Modify nucleotides to make a 5’ cap.
Poly-A-Tail
An enzyme adds many adenines to the 3’ end of the transcript which makes a poly-a-tail.
What are the 5’ cap and poly-A-tail used for?
To transport the transcript out of the nucleus and are used by ribosomes to identify start codons.
RNA polymerase vs DNA polymerase
RNA polymerase:
unwind, single stranded, de novo.
DNA polymerase: double stranded, not de novo
Both: 5’-3’, require a template, p and oh (phosphate and hydroxyl group)
What does transcription need a ribosome to do?
Build a specific protein sequence based on the codons in mRNA.
How do ribosomes translate from RNA to amino acids?
tRNA
tRNA
have a complimentary anticodon and carry a specific amino acid matched to their anticodon.
Each tRNA has a specific…
enzyme that charges it with the correct amino acid.

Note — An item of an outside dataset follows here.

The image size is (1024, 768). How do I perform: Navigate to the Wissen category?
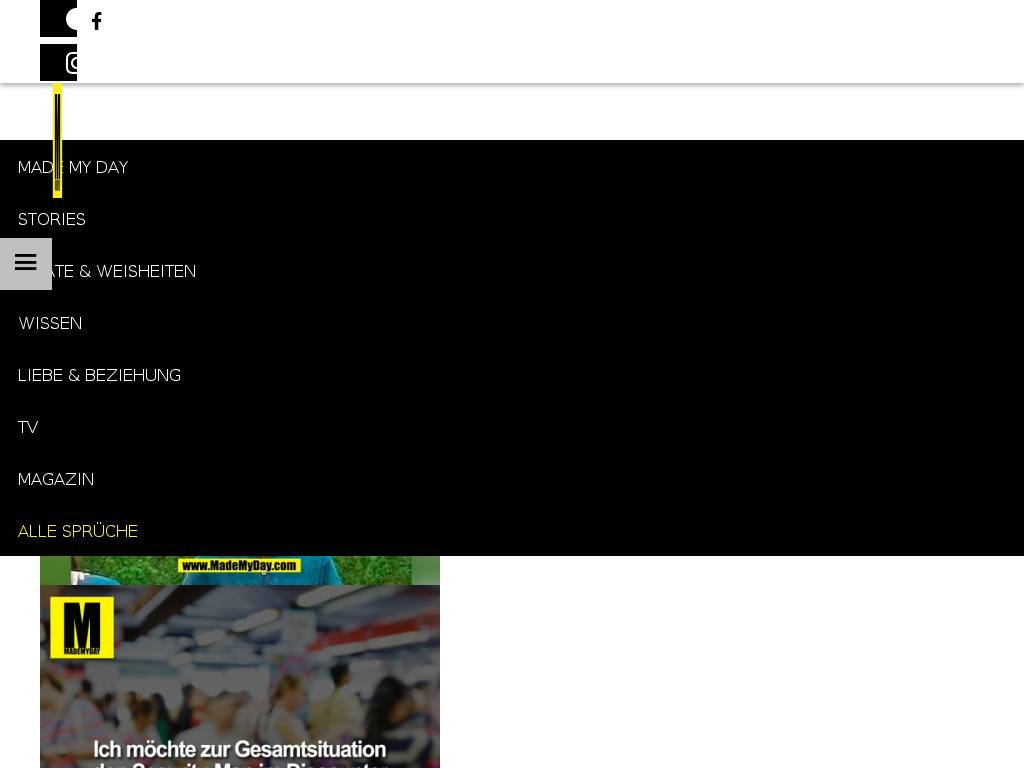(x=50, y=323)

What enzyme charges tRNAs? How many sites does this enzyme have?
Aminoacyl-tRNA synthetase.
2 sites.
What catalyzes the polymerization of amino acids?
Ribosomes
How are ribosomes assembled?
They’re assembled on mRNA.
The small subunit binds to mRNA, and exposes the start codon.

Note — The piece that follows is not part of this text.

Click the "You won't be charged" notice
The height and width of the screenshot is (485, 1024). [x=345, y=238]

The tRNA specific to the start codon binds the mRNA, which then recruits the large subunit. There are also specific stop codons that disrupt ribosomes.

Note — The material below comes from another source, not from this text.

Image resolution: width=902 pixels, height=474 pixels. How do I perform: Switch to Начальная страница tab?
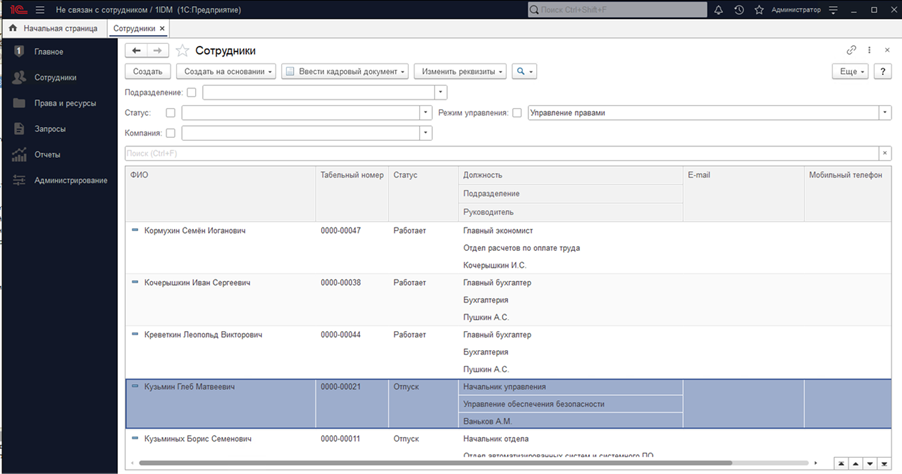(59, 29)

The large subunit contains the sites that interact with tRNA’s, and catalyzes the polymerization of amino acids.
Summary of major molecular events of the central dogma:
RNA polymerase is loaded onto a gene via promoters and transcription factors.
In eukaryotes, the initial transcript is spliced and modified before exiting the nucleus as a mature mRNA.
A ribosome assembles on the mRNA.
Charged tRNAs are used by the ribosomes to construct a peptide sequence based on the mRNA sequence.
Start and stop codons in DNA/mRNA are used to instruct the ribosome to build the correct protein.
DNA polymerase - how does it happen?
Catalyzes specifically to the phosphate end (5’) of a new nucleotide to the OH group (3’) of an existing DNA strand.
How does DNA synthesis get powered?
Incoming nucleotides have 3 phosphate groups, two are broken apart to release enough energy to power DNA synthesis.
What makes one cell different from another?
Almost every cell made by mitosis contains the exact same DNA.
Cells differentiate into nervous cells, bone cells, muscle cells… etc.
Differences between cells result from what genes they express.
How do we know every cell has the same DNA?
Cloning or asexual reproduction in vertebrates demonstrates that the entire genome is maintained in differentiating cells.
Dolly the sheep - first successfully cloned mammal.
Cloning has also been used to revive extinct species.
Can genes be regulated by other genes?
Yes, the Lac operon.
E.coli uses glucose for ATP production when high in abundance, when low in abundance it uses other sugars like lactose.
The proteins dedicated to metabolizing specific sugars varies based on availability.
Bacteria often regulate several genes that are part of the same …..
pathway using the same promoter.
Permease and transacetylase
Permease - Assists in moving lactose into a cell.
Transacetylase - Removes a toxic waste product.
What usually happens when something is absent to activate proteins.
A repressor protein blocks it.
The lac operon is highly expressed when lactose is available, and glucose is not.
The promoter for the lac operon is weak and is weakly expressed when glucose is present, even when lactose is present. The less glucose there is the stronger it is expressed.
The CAP protein binds the lac promoter strongly and can recruit RNA polymerase increasing lac operon expression.
CAP is activated by cAMP whihc is present when glucose levels are low.
Can Eukaryotes regulate gene expression at every stage of expression?
Yes.
Both eukaryotes and prokaryotes do the majority of their gene regulation at the transcriptional level.
Eukaryotes routinely regulate every step of gene expression.
Eukaryotes can regulate gene expression by regulating what parts of a chromosome are accessible to be expressed.
How do eukaryotes regulate gene expression after transcription?
Using small interfering RNA and microRNAs.
Does regulation of transcription follow the same principles as the lac operon?
Yes, transcription factors activate or inhibit transcription.